Activity:
Give the data a second time, exactly and in full.

Record set:
**********
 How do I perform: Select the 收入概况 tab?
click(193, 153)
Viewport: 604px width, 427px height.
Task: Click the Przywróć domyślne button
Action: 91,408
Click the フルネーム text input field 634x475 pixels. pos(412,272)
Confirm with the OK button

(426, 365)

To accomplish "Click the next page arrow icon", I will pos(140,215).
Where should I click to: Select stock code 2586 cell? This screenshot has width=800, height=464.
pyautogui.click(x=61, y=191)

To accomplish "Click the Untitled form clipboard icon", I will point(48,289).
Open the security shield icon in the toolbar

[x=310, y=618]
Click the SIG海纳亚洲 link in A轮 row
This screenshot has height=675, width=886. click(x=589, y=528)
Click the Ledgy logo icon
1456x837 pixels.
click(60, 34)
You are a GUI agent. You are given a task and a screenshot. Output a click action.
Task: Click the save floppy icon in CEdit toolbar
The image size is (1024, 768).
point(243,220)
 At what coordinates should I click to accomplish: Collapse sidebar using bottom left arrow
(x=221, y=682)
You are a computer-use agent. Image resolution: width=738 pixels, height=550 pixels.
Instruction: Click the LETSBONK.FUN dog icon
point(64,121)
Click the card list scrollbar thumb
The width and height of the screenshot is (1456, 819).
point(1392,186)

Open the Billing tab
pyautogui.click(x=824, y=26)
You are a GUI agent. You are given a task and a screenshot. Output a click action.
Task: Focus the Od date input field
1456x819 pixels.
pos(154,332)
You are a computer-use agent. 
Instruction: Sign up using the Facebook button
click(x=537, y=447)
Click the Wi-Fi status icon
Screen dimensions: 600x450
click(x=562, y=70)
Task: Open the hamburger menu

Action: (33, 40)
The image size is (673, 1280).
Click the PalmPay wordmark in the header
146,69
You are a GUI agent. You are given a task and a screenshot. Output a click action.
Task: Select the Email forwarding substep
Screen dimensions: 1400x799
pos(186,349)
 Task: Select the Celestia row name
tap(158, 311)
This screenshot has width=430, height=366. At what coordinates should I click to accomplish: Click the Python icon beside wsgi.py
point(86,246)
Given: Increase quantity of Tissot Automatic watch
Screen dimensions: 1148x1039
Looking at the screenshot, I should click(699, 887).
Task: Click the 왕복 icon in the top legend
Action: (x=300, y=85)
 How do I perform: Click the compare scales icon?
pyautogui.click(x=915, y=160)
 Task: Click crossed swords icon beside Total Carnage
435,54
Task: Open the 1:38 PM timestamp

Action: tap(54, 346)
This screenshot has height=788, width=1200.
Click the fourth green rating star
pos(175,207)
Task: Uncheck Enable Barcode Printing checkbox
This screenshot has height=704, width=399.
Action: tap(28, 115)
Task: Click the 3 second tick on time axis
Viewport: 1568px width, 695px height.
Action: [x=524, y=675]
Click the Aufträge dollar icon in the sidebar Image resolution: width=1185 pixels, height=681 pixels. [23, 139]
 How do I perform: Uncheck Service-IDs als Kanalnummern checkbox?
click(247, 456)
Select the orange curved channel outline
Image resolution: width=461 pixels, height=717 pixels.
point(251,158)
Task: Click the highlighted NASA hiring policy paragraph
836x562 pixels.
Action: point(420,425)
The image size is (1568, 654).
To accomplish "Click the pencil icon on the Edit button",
**********
Result for this task:
 How do I perform: Select the 收入概况 tab?
click(193, 153)
Viewport: 604px width, 427px height.
Task: Click the Przywróć domyślne button
Action: 91,408
Click the フルネーム text input field 634x475 pixels. pos(412,272)
Confirm with the OK button

(426, 365)

To accomplish "Click the next page arrow icon", I will pos(140,215).
Where should I click to: Select stock code 2586 cell? This screenshot has width=800, height=464.
pyautogui.click(x=61, y=191)

To accomplish "Click the Untitled form clipboard icon", I will point(48,289).
Open the security shield icon in the toolbar

[x=310, y=618]
Click the SIG海纳亚洲 link in A轮 row
This screenshot has height=675, width=886. click(x=589, y=528)
Click the Ledgy logo icon
1456x837 pixels.
click(60, 34)
You are a GUI agent. You are given a task and a screenshot. Output a click action.
Task: Click the save floppy icon in CEdit toolbar
The image size is (1024, 768).
point(243,220)
 At what coordinates should I click to accomplish: Collapse sidebar using bottom left arrow
(x=221, y=682)
You are a computer-use agent. Image resolution: width=738 pixels, height=550 pixels.
Instruction: Click the LETSBONK.FUN dog icon
point(64,121)
Click the card list scrollbar thumb
The width and height of the screenshot is (1456, 819).
point(1392,186)

Open the Billing tab
pyautogui.click(x=824, y=26)
You are a GUI agent. You are given a task and a screenshot. Output a click action.
Task: Focus the Od date input field
1456x819 pixels.
pos(154,332)
You are a computer-use agent. 
Instruction: Sign up using the Facebook button
click(x=537, y=447)
Click the Wi-Fi status icon
Screen dimensions: 600x450
click(x=562, y=70)
Task: Open the hamburger menu

Action: (33, 40)
The image size is (673, 1280).
Click the PalmPay wordmark in the header
146,69
You are a GUI agent. You are given a task and a screenshot. Output a click action.
Task: Select the Email forwarding substep
Screen dimensions: 1400x799
pos(186,349)
 Task: Select the Celestia row name
tap(158, 311)
This screenshot has width=430, height=366. At what coordinates should I click to accomplish: Click the Python icon beside wsgi.py
point(86,246)
Given: Increase quantity of Tissot Automatic watch
Screen dimensions: 1148x1039
Looking at the screenshot, I should click(699, 887).
Task: Click the 왕복 icon in the top legend
Action: (x=300, y=85)
 How do I perform: Click the compare scales icon?
pyautogui.click(x=915, y=160)
 Task: Click crossed swords icon beside Total Carnage
435,54
Task: Open the 1:38 PM timestamp

Action: tap(54, 346)
This screenshot has height=788, width=1200.
Click the fourth green rating star
pos(175,207)
Task: Uncheck Enable Barcode Printing checkbox
This screenshot has height=704, width=399.
Action: tap(28, 115)
Task: Click the 3 second tick on time axis
Viewport: 1568px width, 695px height.
Action: [x=524, y=675]
Click the Aufträge dollar icon in the sidebar Image resolution: width=1185 pixels, height=681 pixels. [23, 139]
 How do I perform: Uncheck Service-IDs als Kanalnummern checkbox?
click(247, 456)
Select the orange curved channel outline
Image resolution: width=461 pixels, height=717 pixels.
point(251,158)
Task: Click the highlighted NASA hiring policy paragraph
836x562 pixels.
Action: point(420,425)
The image size is (1568, 654).
To accomplish "Click the pencil icon on the Edit button",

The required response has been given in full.